— start EXCERPTED PASSAGE —
10 min read · updated 2026-06-12

Jane Street's trading interview has a reputation: rounds of probability that start friendly and end somewhere past the edge of what you can hold in your head, plus games where you quote prices on things you have never once thought about. The reputation is mostly earned. It is also more learnable than the folklore suggests, because the firm tests a small set of skills with unusual consistency.

One thing before the breakdown. QuantPit is independent and not affiliated with Jane Street in any way. Everything below describes the process as candidates have publicly and repeatedly reported it, not an official syllabus, and nothing here reproduces a real question. Details shift by role, office, and year, so read this as a map of the terrain rather than a script. Our Jane Street firm page keeps the same picture next to practice sets built in the firm's style.

The shape of the funnel

The funnel candidates describe has three broad phases. Each phase tests the same core skills at higher resolution.

First contact: an assessment or a probability phone screen

Depending on role and region, candidates report either a timed online assessment of math and logic puzzles or a direct jump to a first phone interview. The phone screen is typically 30 to 45 minutes with someone from the desk. Expect probability, expected value, and quick arithmetic, starting at a level most STEM students find comfortable and ramping until it bites.

The interviewer is not grading against a checklist of right answers. From the first minute, they push on the reasoning: why that approach, how confident are you, what would change your mind. Silence followed by a bare answer scores worse than a wrong start corrected mid-flight.

The middle rounds: the same skills, sharper

Candidates who clear the screen report one to three further phone or video rounds with the difficulty turned up. The questions stay in the same family, conditional probability, multi-step expected value, games with choices, but each now carries a second layer: a follow-up that breaks your first method, a twist on the setup, an invitation to bet on your own answer.

The escalation is deliberate. The interviewer wants to find the level where you stop being sure, because that is where the real evaluation starts. Everyone eventually reaches a question they cannot finish cleanly. What happens next is the data point.
— end EXCERPTED PASSAGE —
— start LISTING —
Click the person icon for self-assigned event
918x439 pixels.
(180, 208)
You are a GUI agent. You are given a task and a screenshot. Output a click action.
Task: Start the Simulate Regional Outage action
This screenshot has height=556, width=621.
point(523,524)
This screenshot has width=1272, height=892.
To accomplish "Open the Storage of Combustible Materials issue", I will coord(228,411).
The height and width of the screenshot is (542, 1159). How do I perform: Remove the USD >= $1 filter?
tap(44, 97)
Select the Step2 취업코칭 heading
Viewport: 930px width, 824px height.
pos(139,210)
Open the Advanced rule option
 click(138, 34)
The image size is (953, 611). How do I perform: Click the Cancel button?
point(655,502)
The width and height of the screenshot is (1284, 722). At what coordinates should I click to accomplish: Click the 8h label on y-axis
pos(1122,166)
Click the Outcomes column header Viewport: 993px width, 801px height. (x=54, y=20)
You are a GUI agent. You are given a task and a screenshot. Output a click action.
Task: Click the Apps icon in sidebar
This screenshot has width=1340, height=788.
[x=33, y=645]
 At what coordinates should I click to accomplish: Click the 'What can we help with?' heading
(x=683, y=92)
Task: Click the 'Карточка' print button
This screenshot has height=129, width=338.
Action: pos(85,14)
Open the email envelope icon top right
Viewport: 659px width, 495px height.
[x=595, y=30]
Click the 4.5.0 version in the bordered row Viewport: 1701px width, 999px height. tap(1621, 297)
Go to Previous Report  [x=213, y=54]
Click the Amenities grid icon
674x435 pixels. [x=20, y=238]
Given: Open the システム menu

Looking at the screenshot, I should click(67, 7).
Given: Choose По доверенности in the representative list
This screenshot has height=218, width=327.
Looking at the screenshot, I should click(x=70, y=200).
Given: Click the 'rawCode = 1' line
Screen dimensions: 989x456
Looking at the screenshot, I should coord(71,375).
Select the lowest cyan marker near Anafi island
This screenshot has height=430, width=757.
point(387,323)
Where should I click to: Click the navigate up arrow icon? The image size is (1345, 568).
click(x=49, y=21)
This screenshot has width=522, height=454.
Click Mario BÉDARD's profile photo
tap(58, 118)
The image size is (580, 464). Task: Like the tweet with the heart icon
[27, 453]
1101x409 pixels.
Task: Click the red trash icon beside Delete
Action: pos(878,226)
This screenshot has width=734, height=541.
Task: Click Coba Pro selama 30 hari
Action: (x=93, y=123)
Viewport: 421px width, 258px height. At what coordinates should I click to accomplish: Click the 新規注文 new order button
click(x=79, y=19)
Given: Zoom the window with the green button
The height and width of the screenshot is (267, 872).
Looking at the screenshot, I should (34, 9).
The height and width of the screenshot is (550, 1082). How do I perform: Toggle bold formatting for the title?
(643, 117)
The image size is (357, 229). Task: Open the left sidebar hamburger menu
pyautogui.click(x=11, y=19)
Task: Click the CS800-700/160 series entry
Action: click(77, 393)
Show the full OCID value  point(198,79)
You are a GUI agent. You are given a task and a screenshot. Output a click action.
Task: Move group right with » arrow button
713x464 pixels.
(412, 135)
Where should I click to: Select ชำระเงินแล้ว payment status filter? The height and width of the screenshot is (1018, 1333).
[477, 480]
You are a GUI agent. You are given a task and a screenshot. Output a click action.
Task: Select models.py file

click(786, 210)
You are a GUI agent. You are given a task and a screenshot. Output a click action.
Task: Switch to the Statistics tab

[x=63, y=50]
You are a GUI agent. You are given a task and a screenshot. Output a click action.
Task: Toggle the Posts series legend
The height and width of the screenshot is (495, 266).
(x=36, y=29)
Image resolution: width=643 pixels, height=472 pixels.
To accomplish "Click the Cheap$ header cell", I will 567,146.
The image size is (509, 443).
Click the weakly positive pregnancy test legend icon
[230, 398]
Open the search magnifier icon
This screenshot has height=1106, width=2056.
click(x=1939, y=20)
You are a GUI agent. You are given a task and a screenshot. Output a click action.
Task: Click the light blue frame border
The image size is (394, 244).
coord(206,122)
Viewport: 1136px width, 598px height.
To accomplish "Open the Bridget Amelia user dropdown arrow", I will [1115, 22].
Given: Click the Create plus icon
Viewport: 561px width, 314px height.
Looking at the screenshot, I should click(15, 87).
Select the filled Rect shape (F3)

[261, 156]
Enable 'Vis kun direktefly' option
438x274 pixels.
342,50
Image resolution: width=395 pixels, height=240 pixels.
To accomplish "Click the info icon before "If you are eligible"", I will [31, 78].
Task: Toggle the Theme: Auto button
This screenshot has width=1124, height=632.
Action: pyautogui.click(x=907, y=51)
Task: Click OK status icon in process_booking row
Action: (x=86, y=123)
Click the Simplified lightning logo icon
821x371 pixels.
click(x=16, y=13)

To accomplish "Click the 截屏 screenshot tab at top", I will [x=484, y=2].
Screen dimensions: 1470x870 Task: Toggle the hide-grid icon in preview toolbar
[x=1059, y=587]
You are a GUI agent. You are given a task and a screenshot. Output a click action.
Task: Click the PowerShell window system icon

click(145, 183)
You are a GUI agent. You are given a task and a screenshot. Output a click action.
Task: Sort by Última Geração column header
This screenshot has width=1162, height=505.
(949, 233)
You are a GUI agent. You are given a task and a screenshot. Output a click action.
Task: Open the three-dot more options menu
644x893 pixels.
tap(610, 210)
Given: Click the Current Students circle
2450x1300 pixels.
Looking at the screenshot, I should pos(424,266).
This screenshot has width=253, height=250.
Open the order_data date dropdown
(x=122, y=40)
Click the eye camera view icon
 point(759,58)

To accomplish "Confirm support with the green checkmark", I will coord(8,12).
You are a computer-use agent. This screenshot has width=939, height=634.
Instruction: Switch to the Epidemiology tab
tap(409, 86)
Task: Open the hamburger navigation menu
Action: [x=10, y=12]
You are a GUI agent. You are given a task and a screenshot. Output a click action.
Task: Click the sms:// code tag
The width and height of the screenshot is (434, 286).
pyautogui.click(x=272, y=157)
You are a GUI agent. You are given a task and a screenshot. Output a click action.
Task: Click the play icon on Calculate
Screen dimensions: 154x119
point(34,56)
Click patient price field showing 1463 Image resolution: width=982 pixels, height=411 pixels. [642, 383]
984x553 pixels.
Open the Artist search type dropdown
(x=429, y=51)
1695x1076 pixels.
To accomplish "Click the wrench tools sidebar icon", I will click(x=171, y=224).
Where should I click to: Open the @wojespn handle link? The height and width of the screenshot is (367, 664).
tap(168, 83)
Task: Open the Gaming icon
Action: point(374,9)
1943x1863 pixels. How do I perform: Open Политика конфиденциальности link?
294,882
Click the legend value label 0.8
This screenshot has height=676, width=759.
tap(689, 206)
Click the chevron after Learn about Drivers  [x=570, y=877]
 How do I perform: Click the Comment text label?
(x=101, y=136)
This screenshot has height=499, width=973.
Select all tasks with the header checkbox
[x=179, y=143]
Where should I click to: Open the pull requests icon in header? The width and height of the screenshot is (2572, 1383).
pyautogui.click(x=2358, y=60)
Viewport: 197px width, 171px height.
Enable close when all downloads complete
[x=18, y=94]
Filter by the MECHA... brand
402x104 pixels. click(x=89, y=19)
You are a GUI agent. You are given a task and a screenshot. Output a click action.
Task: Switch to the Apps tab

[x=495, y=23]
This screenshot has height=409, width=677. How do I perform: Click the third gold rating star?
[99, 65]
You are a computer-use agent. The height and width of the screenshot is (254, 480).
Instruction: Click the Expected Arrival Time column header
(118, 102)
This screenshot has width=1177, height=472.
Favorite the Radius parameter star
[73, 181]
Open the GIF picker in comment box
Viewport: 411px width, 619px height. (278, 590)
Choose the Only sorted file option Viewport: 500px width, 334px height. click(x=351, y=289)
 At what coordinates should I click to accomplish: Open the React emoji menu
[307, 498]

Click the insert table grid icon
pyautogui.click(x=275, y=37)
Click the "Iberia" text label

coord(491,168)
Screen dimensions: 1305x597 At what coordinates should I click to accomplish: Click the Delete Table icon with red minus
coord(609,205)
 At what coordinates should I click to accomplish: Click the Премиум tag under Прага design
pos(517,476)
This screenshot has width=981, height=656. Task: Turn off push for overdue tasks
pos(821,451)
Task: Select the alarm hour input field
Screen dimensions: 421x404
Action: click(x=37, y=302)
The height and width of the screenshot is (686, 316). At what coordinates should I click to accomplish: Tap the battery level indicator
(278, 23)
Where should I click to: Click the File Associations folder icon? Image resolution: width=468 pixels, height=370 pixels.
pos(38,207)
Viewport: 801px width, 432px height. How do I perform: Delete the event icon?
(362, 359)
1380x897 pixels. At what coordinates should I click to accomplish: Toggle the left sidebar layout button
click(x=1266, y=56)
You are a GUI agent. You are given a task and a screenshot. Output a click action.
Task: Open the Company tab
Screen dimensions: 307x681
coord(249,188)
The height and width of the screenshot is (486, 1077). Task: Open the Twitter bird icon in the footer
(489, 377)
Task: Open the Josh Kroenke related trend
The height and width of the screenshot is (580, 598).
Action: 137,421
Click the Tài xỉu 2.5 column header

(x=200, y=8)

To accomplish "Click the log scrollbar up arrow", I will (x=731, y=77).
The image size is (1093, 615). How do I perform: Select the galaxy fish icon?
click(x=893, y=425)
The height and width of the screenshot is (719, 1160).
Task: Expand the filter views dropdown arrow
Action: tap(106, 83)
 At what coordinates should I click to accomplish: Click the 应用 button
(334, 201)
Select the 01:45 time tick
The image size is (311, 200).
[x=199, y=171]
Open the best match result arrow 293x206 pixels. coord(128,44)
— end LISTING —
### PROMPT
According to the article on Jane Street's trading interview, how long does the phone screen typically last? These rows were drawn from a separate source.

### SOLUTION TO THIS TASK
30 to 45 minutes.